## Brief
Transcribe every entry word for word, leaving out all images.

## The records

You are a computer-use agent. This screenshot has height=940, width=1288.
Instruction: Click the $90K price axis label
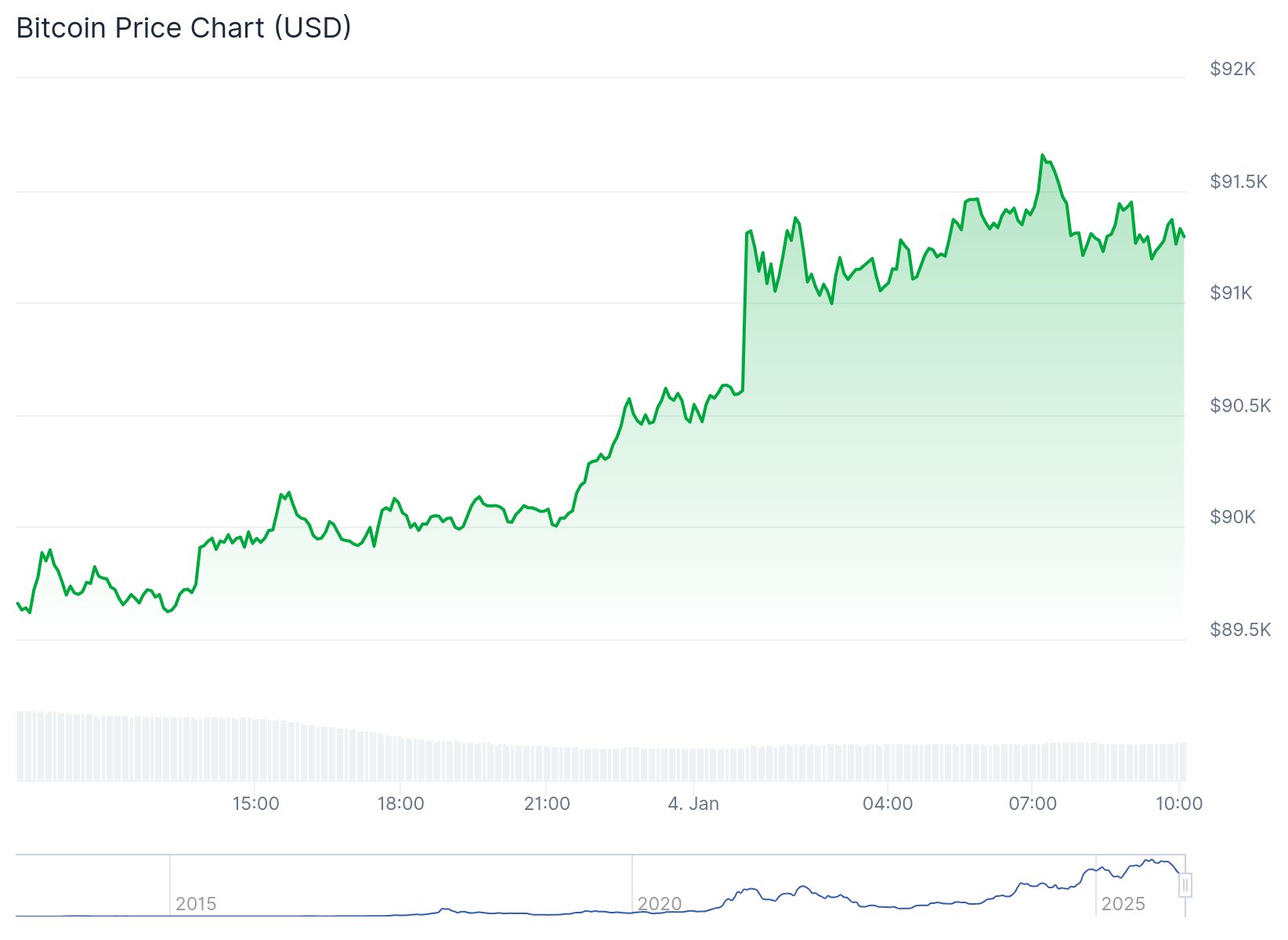point(1232,517)
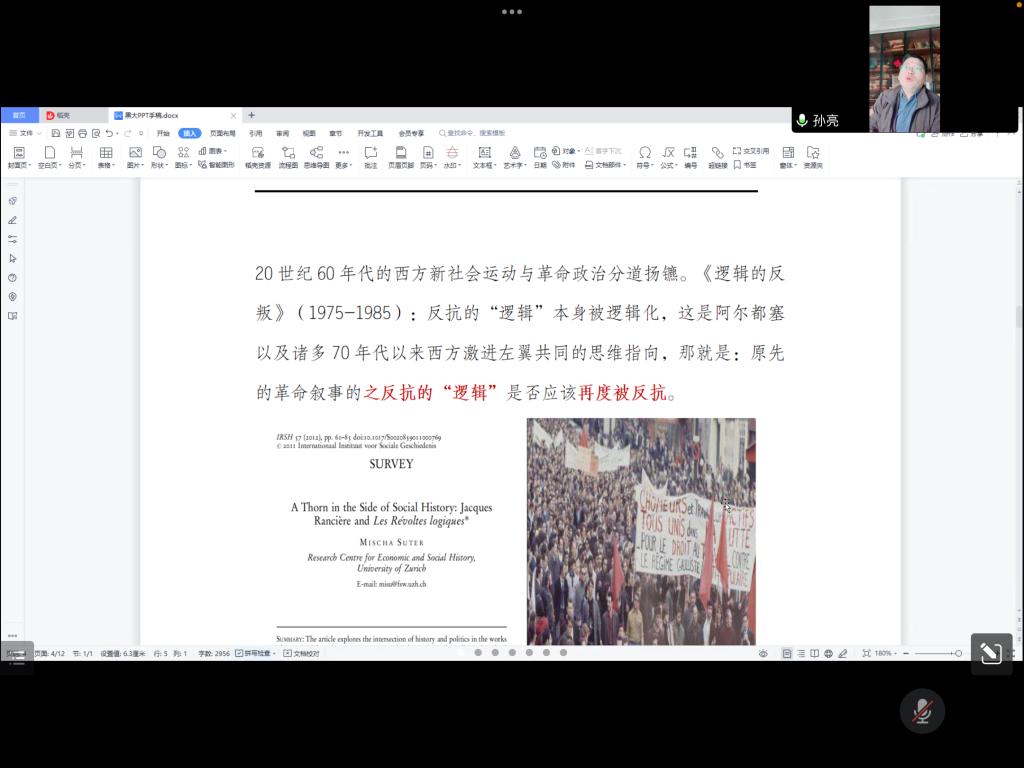
Task: Expand the 文件 file menu dropdown
Action: pos(26,133)
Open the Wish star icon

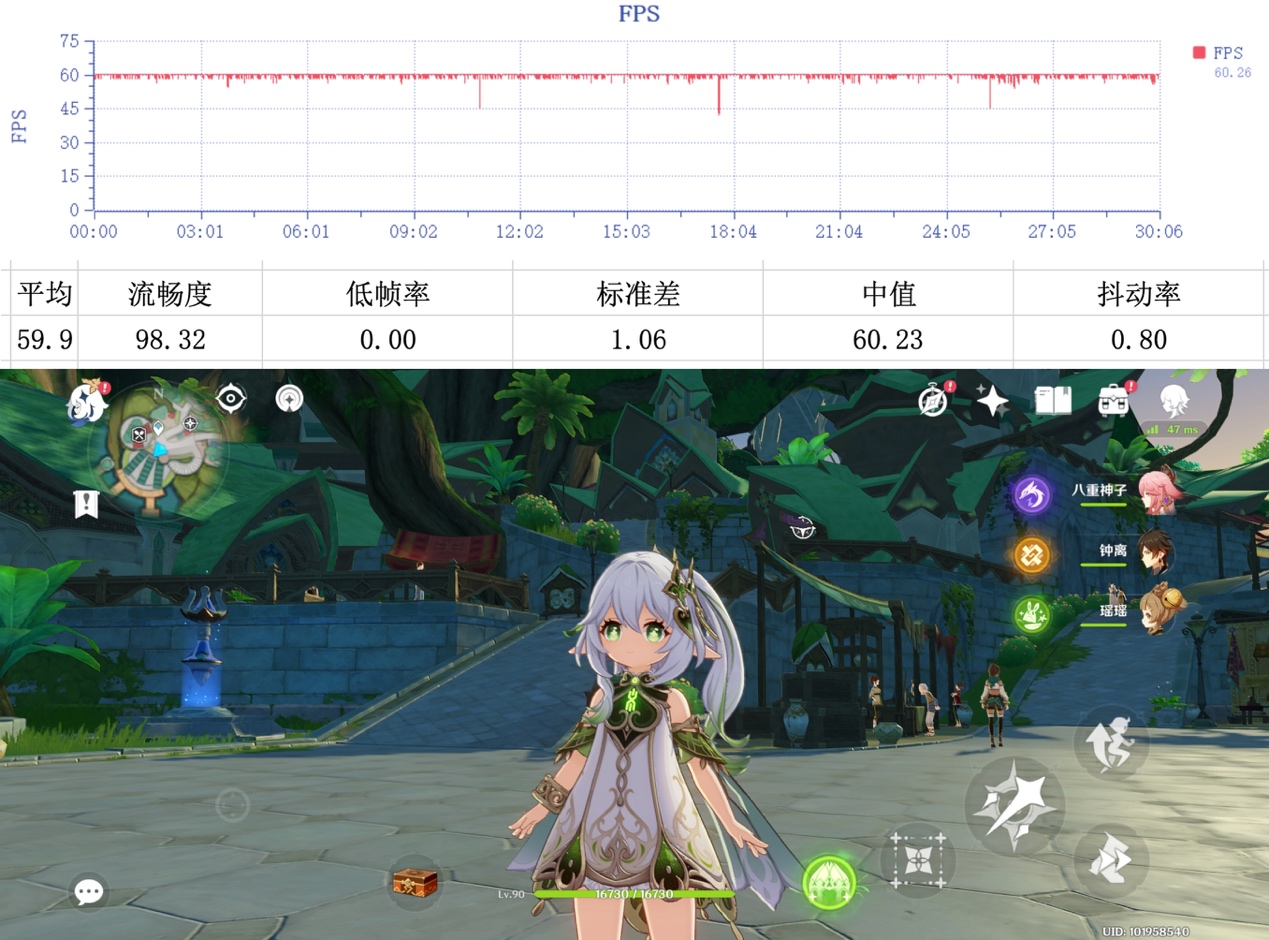click(991, 401)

## Output
You are a computer-use agent. This screenshot has height=940, width=1288.
Instruction: Click the $90K price axis label
point(1232,517)
Task: Expand the 文件 file menu dropdown
Action: pos(26,133)
Open the Wish star icon

click(991, 401)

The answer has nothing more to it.